Les mercenaires se mettent à table

L’enquête sur le coup d’État déjoué en mars progresse. De l’Afrique du Sud aux îles anglo-normandes, en passant par le Zimbabwe, l’Espagne et le Royaume-Uni, la justice de Malabo remonte la piste, des « chiens de guerre » jusqu’aux commanditaires.

Publié le 28 juin 2004 Lecture : 8 minutes.

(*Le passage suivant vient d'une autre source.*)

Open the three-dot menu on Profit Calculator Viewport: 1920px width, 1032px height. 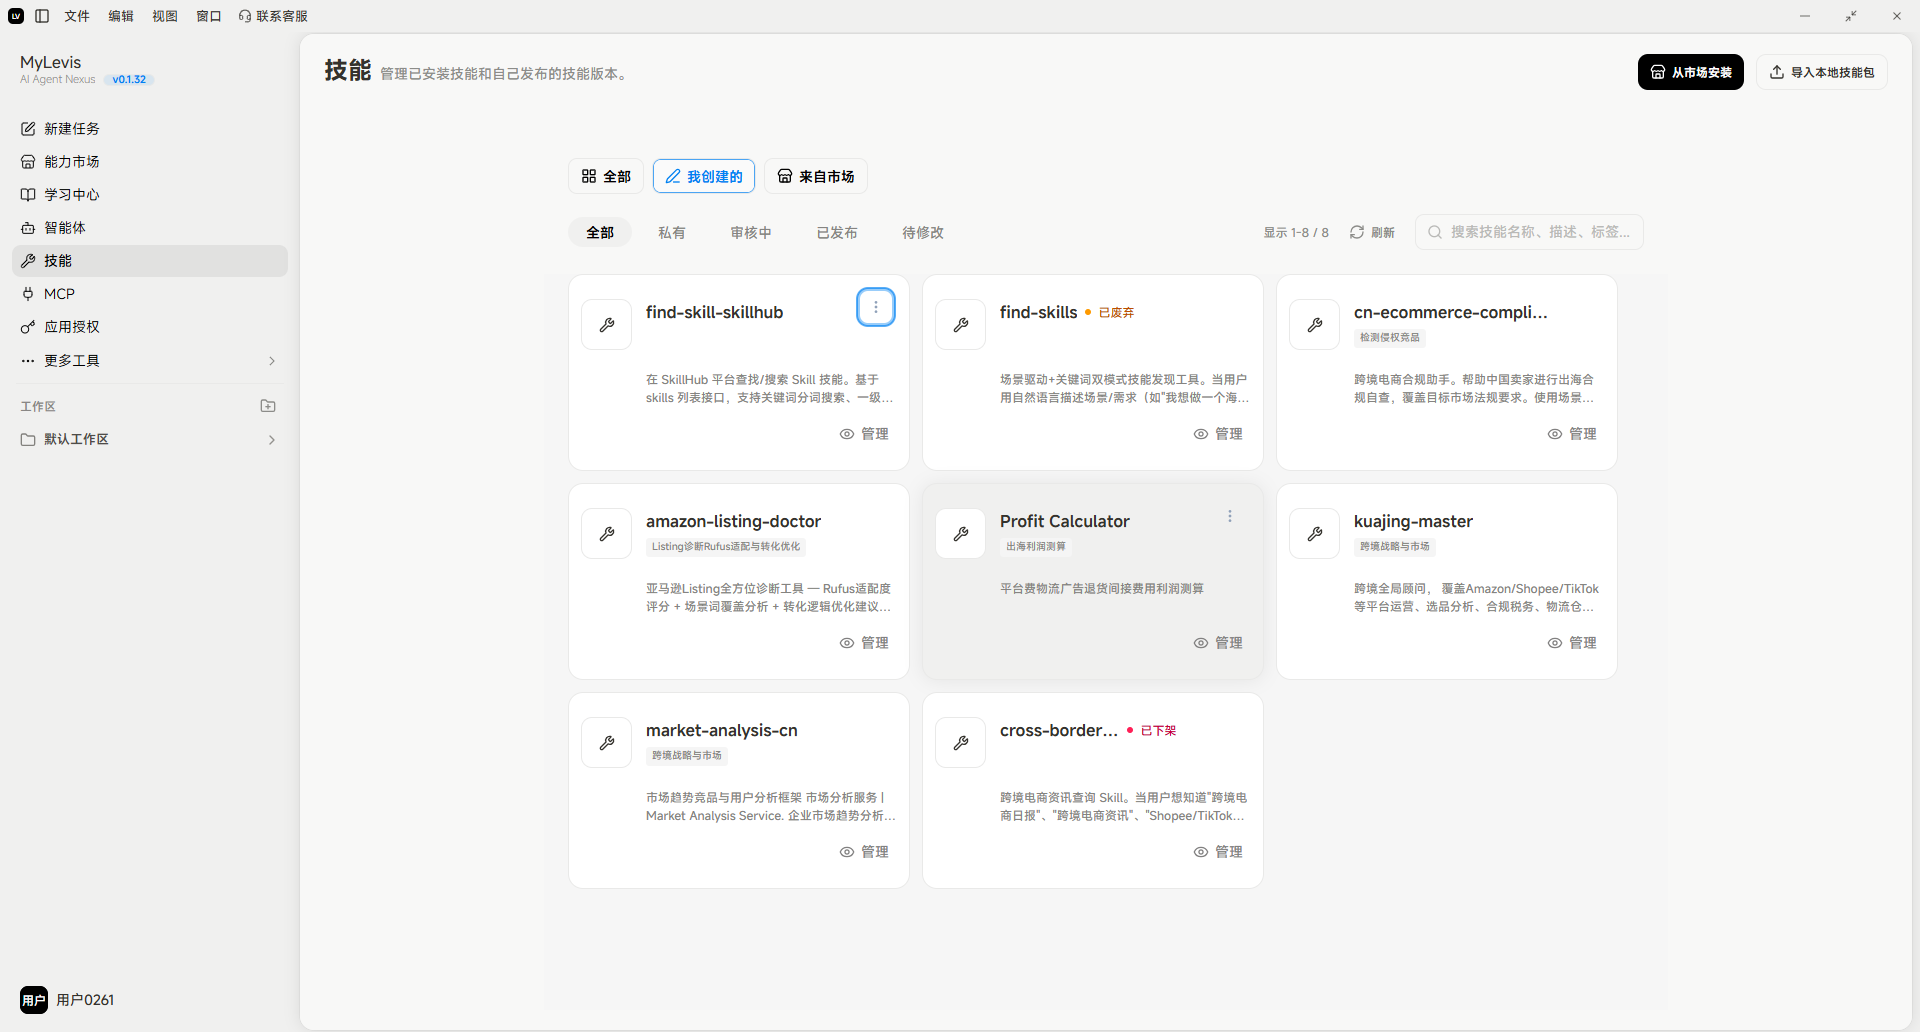1230,516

Pour Nick Du Toit et ses sept codétenus de la maison d’arrêt de Black Beach, à Malabo, les journées passent, mais se ressemblent : cellule, promenades, repas en groupe, séances de gymnastique, causette. Et retour en cellule. Interpellés le 8 mars dernier par la police équatoguinéeenne dans le cadre de l’enquête sur une tentative de coup d’État contre le président Teodoro Obiang Nguema (voir J.A.I. n° 2254), ces mercenaires, sud-africains pour la plupart, devraient passer en jugement « courant juillet, sinon, au plus tard, en septembre », indique un proche du dossier. Après avoir espéré, en vain, bénéficier du concours de l’Union africaine pour organiser un procès international « retentissant », le président équatoguinéen a finalement décidé de les déférer devant l’équivalent d’une cour d’assises.

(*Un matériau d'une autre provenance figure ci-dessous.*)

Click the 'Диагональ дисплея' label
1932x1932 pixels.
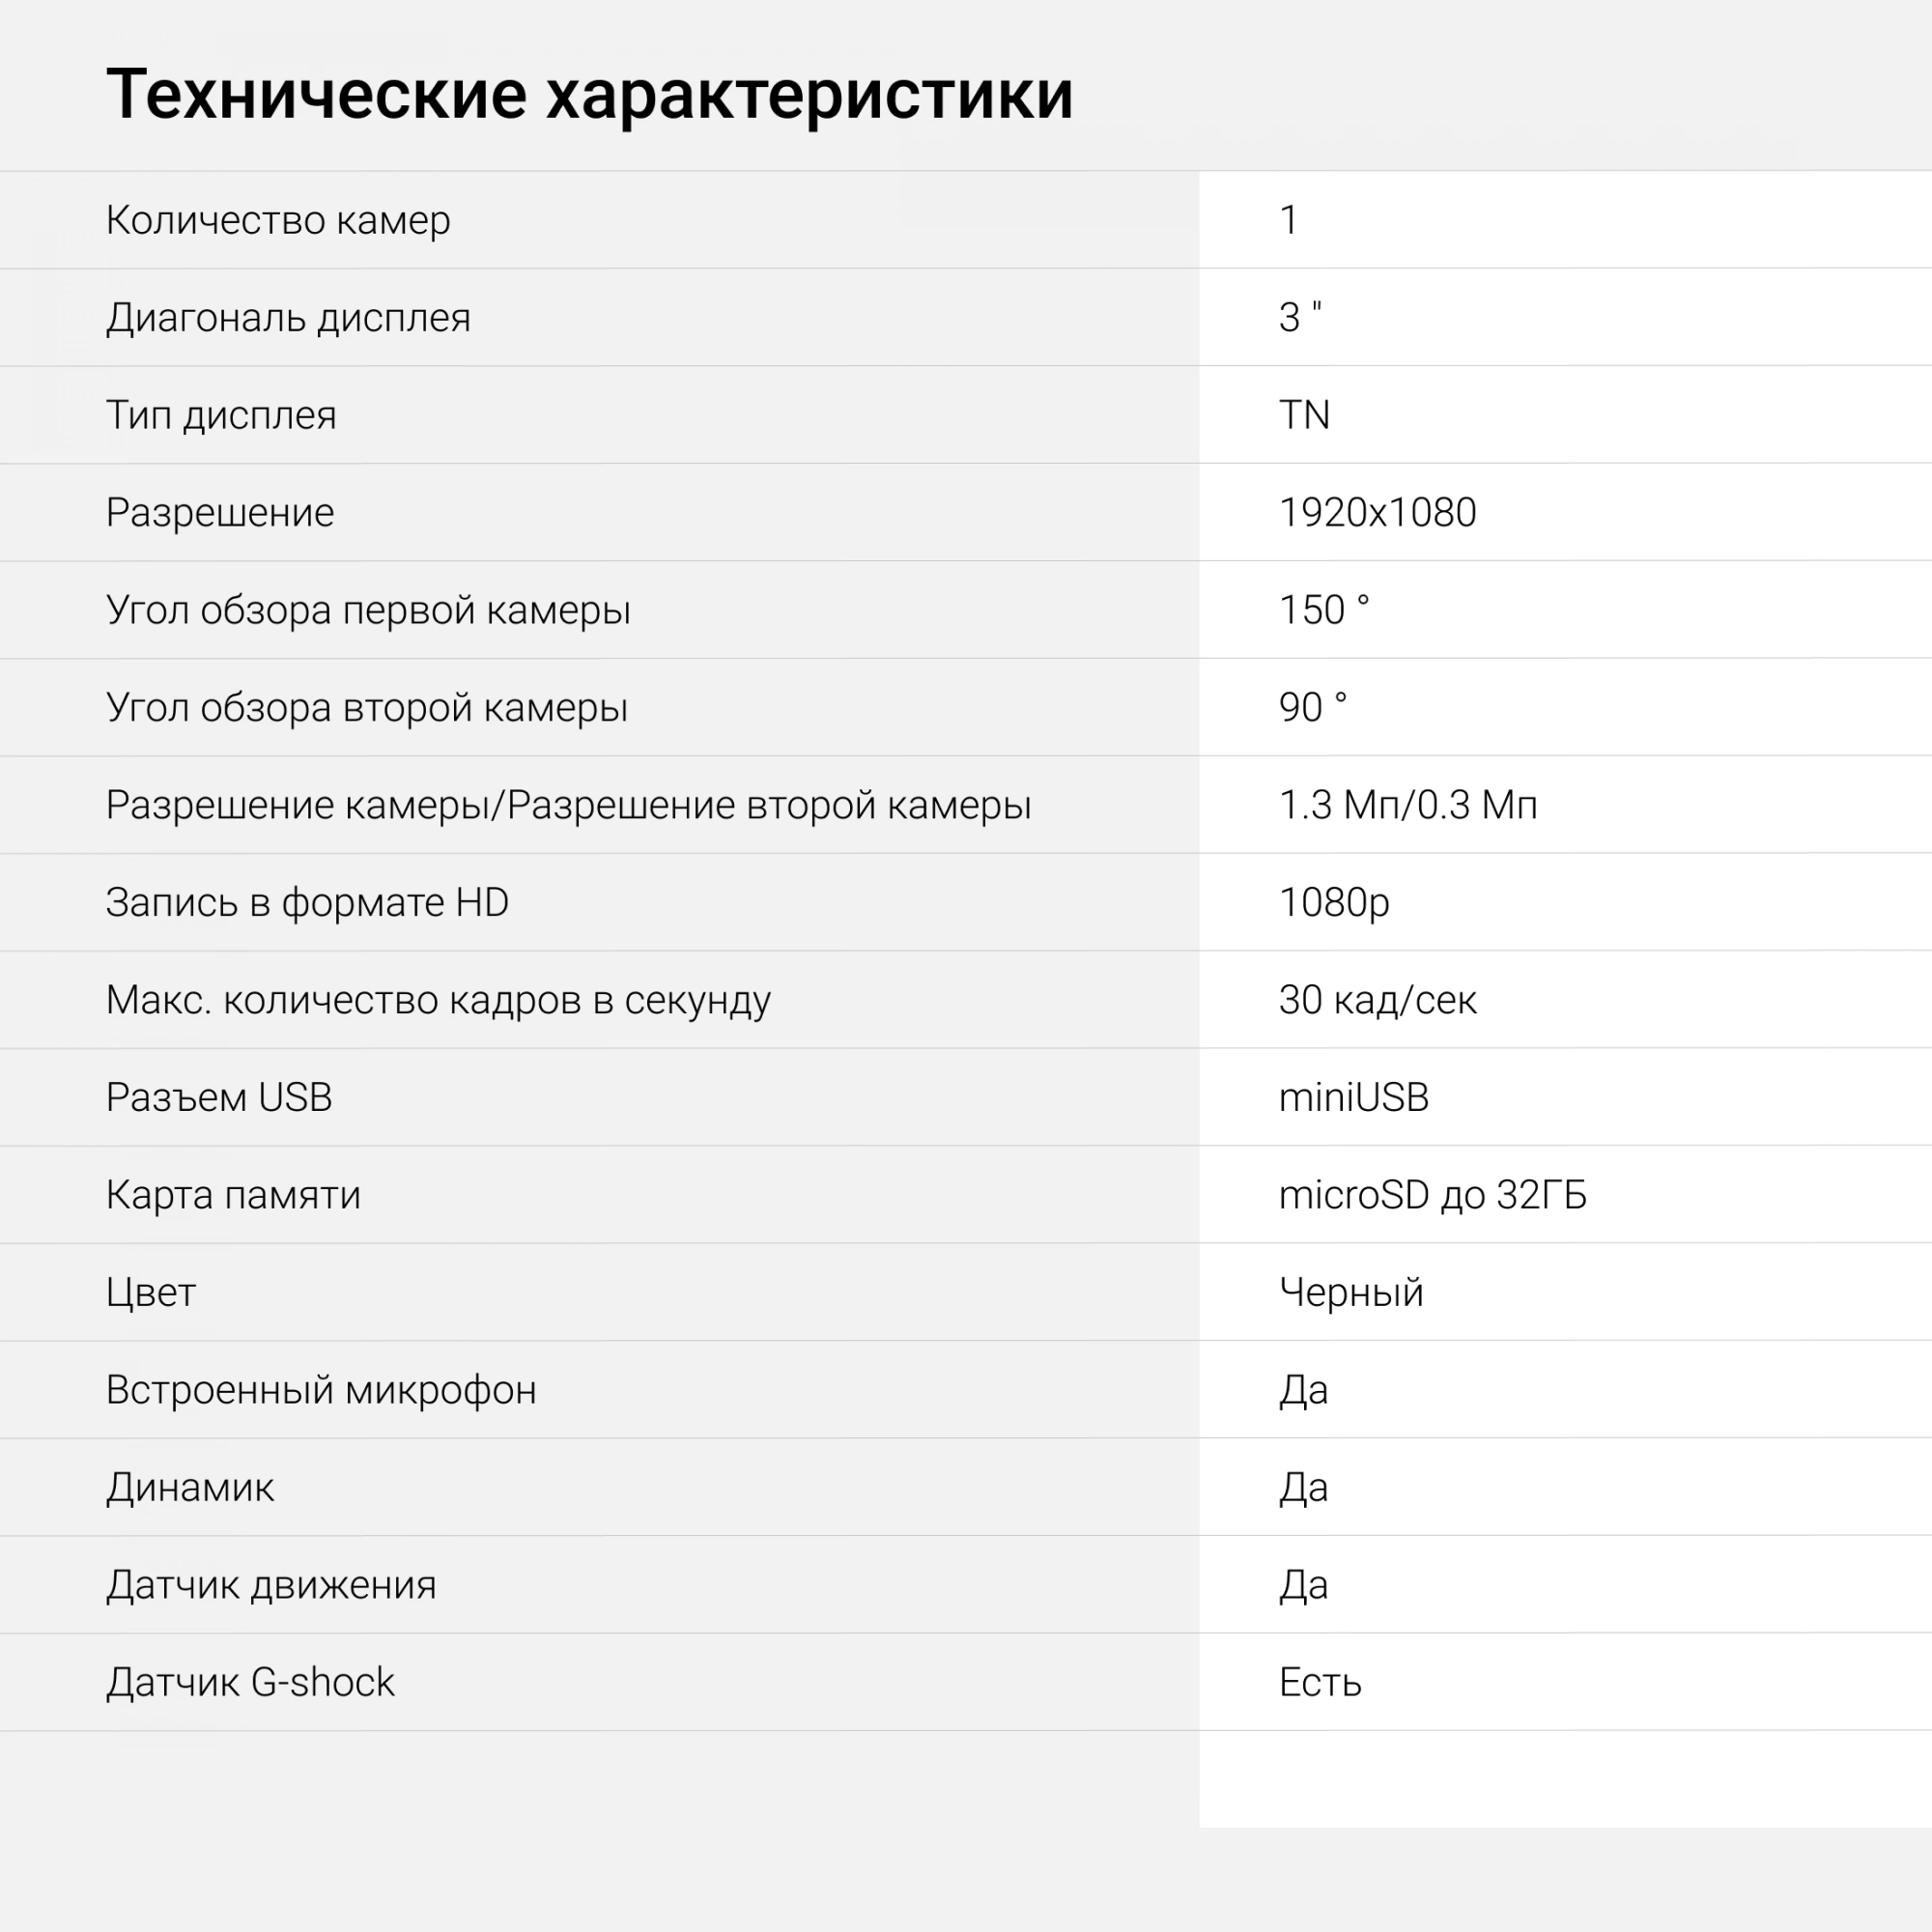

En attendant, ils sont incarcérés à Black Beach, une vieille bâtisse lézardée et insalubre située sur le front de mer. Pour éviter qu’ils ne se fassent la belle, on les oblige, pratiquement vingt-quatre heures sur vingt-quatre, à porter des menottes aux poignets et aux chevilles. Le seul à pouvoir aller et venir à sa guise s’appelle Mark Anthony Smit. Ce quadragénaire barbu au visage d’ange est affecté à l’intendance et à la popote. Il dispose pour cela d’un budget mensuel appréciable : 5 millions de F CFA (7 600 euros), versés par les autorités équatoguinéennes. Et même d’un congélateur dans lequel il entasse poulets, viande, légumes et fruits.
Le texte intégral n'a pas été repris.